4. Christmas was interesting. We are perhaps more tired now than we were before! Jeff and I were Mary and Joseph in the play in the barn on Christmas Eve, complete with calves which pushed out of their pen at the end of the play (and then stood in the hall, very unsure of what to do!). We had a big meal both Christmas Eve and Christmas, lots of cultural events since then, a New Years game night put on by yours truly, and now we are celebrating Three Kings and singing lots. Yikes. The weavery is calling my name.
So. We have two conflicting desires right now. The general theme of the season and holiday is rest, and we are resting. But we are also feeling the urge to get going here, and organize ourselves. The day to day stuff is old hat to us, because we have experienced most of that since October. However, there are administrative things that we are learning now, and part of that is organizing the house so that we can understand it and administer! The office needs a clean-up (overhaul?), medicine needs attention, monthly reports, and all the Christmas refuse needs to be dealt with. When we return to work on Thursday, I will be in the house cooking and doing what needs doing in the morning, and Jeff will technically be “in the house” in the afternoons. For him, that means organizing things, running errands, being nurse if someone is sick, and otherwise going to work in the garden if there is nothing here to do. Anyway, we will both have loads of time to do what needs doing here, and somehow I cannot believe that we will actually need all of that time. So we are trying to resist the urge to get moving, enjoy the relaxing time, and use the time allotted to us later.
Weather—feels like home, which is to say, incredibly cold and snowy for people here. There is an arctic air mass blah-de-blah and its cold. The irritating part of this is that there is still ice on the roads and it can be quite “slippy” in places. So the community has made the decision that none of the “villagers” should go walking about unaccompanied until further notice.

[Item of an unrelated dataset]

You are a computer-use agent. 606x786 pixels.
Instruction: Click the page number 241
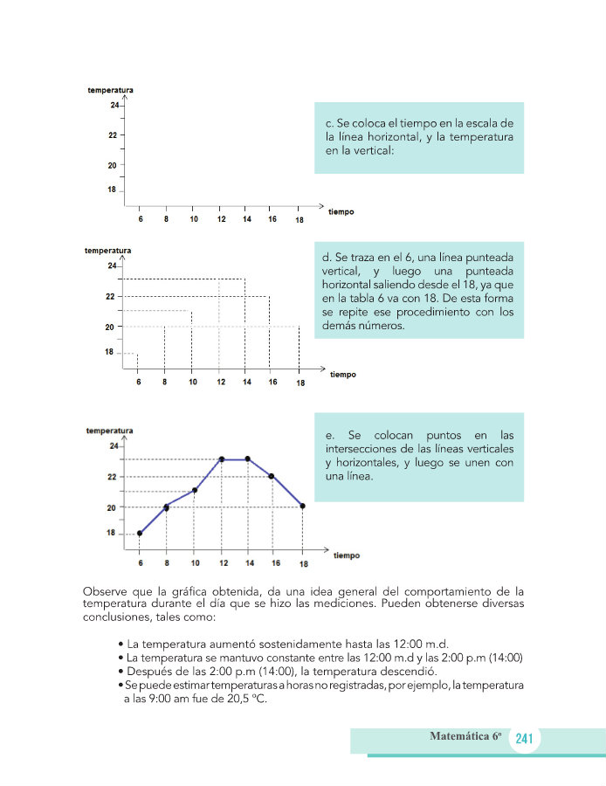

Jeff and I both raised our eyebrows at that. Right now, there are two of us here and five people who are to be escorted everywhere. It is not practical, and most often not necessary. One would have to try pretty hard to slip on the path we take to and fro. So that has been annoying, but we are too-proud Minnesotans who know how to walk (and even drive!) on ice and we should remember it, so we have kept out mouths shut. Meanwhile, our people often “forget” that they need one of us with and walk to the hall alone anyway.
This reminds me. There are no inbetweener aged people here. Either you are 20 or 50, or a child of a person who chooses to live here. This is a general problem in Camphill, finding people to carry the torch if you will. Anja, our mentor here and a really lovely woman, has been making sideways comments about us staying on for life here. Beyond us, there is one guy in his 20s like us who may stick around in community for a while, but that’s it. Stagnataion.
Well, that is all for now. Happy winter!